Sunday, September 2, 2007

Mentorship Programs

I recently received an invitation from Wonderland U's mentorship program to be a faculty mentor for female medical students. The program's goal is to help students "understand the realities of being a woman in medicine, both in the hospital and at home". They pair students with female faculty who can "provide support and guidance that students cannot get through classes alone".

There's just one little problem: I'm not an MD and would be eminently unqualified to mentor medical students. You'd think they would check these details before sending the emails out!

Regardless, I think the program is a fantastic idea. It will help female students find role models and develop a support system. And it provides them with a network of people who are further down the path and can provide career advice. It certainly beats searching through the university's faculty directory to find someone to cold-call, which is what I've had to do.

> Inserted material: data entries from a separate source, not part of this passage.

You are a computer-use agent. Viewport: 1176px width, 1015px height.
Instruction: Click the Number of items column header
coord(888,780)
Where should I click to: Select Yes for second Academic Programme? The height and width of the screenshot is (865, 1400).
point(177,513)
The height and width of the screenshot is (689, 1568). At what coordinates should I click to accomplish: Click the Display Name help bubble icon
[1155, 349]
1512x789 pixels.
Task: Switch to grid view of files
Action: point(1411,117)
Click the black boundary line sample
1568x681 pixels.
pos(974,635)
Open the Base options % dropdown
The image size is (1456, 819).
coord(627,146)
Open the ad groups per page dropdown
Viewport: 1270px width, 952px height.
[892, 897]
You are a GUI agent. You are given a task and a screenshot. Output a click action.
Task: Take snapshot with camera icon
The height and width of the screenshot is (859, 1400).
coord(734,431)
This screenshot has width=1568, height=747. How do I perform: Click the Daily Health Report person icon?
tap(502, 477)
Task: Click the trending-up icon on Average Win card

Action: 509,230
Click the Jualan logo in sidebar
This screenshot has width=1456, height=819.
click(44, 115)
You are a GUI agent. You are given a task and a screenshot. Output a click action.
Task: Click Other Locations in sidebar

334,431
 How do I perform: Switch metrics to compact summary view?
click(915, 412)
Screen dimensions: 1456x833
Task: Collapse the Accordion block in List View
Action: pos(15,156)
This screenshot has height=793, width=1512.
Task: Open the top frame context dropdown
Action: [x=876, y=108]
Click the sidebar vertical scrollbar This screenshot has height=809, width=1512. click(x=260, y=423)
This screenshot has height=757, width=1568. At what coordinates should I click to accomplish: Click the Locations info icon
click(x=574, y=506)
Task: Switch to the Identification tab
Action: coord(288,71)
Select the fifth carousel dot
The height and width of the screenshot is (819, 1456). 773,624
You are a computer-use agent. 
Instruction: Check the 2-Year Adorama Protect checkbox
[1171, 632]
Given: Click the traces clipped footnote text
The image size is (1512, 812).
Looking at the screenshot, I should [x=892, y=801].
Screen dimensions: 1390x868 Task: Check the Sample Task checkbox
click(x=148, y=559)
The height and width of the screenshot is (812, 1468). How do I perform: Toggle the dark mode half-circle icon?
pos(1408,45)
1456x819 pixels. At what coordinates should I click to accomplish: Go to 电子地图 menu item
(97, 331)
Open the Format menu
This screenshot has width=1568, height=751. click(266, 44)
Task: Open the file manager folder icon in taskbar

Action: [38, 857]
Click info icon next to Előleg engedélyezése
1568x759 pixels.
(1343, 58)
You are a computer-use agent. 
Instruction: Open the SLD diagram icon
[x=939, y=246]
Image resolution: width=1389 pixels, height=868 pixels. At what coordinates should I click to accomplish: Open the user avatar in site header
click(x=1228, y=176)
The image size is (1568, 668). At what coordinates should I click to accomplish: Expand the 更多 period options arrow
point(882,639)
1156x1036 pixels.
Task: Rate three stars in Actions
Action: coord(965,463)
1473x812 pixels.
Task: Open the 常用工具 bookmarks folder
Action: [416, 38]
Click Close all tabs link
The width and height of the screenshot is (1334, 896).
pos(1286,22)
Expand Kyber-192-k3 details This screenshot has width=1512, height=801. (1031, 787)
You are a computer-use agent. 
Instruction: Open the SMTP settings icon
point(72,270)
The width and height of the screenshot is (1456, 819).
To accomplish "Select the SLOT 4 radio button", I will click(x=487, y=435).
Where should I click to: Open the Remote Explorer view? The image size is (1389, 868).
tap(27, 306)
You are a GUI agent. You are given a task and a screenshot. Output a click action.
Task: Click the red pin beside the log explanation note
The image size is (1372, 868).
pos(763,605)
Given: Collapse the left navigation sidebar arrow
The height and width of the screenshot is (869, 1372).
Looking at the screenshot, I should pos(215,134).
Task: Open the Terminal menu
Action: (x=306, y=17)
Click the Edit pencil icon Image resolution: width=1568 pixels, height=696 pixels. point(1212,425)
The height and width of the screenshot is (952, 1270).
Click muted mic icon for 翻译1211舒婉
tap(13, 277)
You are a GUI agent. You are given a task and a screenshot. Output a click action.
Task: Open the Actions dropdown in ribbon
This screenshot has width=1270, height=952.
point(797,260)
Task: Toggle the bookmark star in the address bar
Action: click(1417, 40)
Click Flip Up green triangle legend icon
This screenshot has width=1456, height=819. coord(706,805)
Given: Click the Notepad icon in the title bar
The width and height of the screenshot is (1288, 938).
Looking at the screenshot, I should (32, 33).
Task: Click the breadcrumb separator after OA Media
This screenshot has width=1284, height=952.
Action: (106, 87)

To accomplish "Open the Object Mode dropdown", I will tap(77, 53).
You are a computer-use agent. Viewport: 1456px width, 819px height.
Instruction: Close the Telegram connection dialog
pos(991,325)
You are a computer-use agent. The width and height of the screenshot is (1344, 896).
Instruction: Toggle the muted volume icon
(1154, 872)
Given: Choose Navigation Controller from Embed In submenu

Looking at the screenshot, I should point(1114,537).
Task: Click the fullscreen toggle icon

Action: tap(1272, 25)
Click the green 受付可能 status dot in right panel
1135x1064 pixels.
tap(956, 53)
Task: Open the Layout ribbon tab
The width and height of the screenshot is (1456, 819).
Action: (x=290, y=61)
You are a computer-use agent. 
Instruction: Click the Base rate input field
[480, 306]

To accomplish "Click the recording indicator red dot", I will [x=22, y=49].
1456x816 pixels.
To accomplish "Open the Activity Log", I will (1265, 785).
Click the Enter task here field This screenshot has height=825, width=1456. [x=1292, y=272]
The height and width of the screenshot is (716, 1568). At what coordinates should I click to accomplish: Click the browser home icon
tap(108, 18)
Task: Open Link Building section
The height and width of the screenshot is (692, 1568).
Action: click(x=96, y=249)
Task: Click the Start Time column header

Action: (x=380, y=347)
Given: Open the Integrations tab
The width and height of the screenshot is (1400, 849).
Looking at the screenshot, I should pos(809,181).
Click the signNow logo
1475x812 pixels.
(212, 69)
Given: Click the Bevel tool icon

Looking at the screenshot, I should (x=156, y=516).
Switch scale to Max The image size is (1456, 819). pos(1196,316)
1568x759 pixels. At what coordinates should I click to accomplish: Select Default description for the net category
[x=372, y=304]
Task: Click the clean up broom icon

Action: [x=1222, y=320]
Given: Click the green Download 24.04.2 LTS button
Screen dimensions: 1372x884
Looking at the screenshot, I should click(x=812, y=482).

So why doesn't Wonderland U have such a program for PhDs? This may be due in part to a difference in culture between medicine and science. In medicine, effort is made to retain and support those who have entered the training pipeline. Science, on the other hand, has more of a "sink or swim" mentality. And in my field, despite having equal numbers of male and female graduate students, most of those who emerge still swimming on the other side of the trainee-faculty divide are men.

And perhaps that is the problem--the representation of women drops so precipitously between the postdoctoral fellow and assistant professor stages that one would be hard-pressed to find enough female faculty to mentor the graduate students. This is not to say that female students can only be mentored by female faculty. I've been fortunate enough to have mentors who are men, but who have supported me and helped my career just as they've done for their male trainees. But it is still discouraging to look around the room at departmental seminars and see that all the senior faculty are men.

Years ago, when I was a student reporter for a university newspaper, we covered a symposium hosted by the university on gender issues. I was assigned to interview a female professor whose name and specific field of study I can no longer remember. But one thing she said during the interview has always stuck with me: that part of the reason progress on gender equality is so slow is because women who have made it do not always help those who come after them. And so each of us is left to blaze her own trail.

Perhaps women who have made it are still too busy competing with men to mentor younger women. Perhaps they feel younger women should have to pay their dues, just as they did. I don't really know what the solution is, but if we can find enough women faculty to participate, mentorship programs like the one for female medical students might not be a bad place to start.

Carnival of Feminists

5 comments:

Dewey said...

I like the mentorship idea, too. I think one of the reasons women don't naturally mentor those who come after is that we're often trying to do it all -- have a career and raise a family and take care of aging parents and juggle our own health struggles and maintain a marriage or other relationship, etc. There's not a lot of empty time when you think, "Hey, I think I'll check in on that young woman in my department and see how she's doing." My school pays us to mentor new employees in the first three years, and I think that's an outstanding plan; if we're being paid, we feel an obligation, after all. And since we can only take on one person to mentor at a time, it's not the one nurturing person in the department doing all the mentoring for 12 people.

Mad Hatter said...

Dewey--you make a very good point. Some days it's all one can do to keep one's own life together. Compensating people for mentoring is certainly an interesting idea, although at my institution any organized initiative would be an improvement!

Dewey said...

I hope they manage to hook people up more effectively, though I suspect that even though you're not an MD, you can teach your student a lot about professional life in general.

Chimera said...

another reason I feel for women not helping others (though I do not come from an academic background) is that the percentage of successful women is lesser compared to men and in this small percent if only a few have the time and inclination to help then the number comes down even further...

Mad Hatter said...

Chimera--that's true. I imagine this problem extends beyond the academic ivory tower too.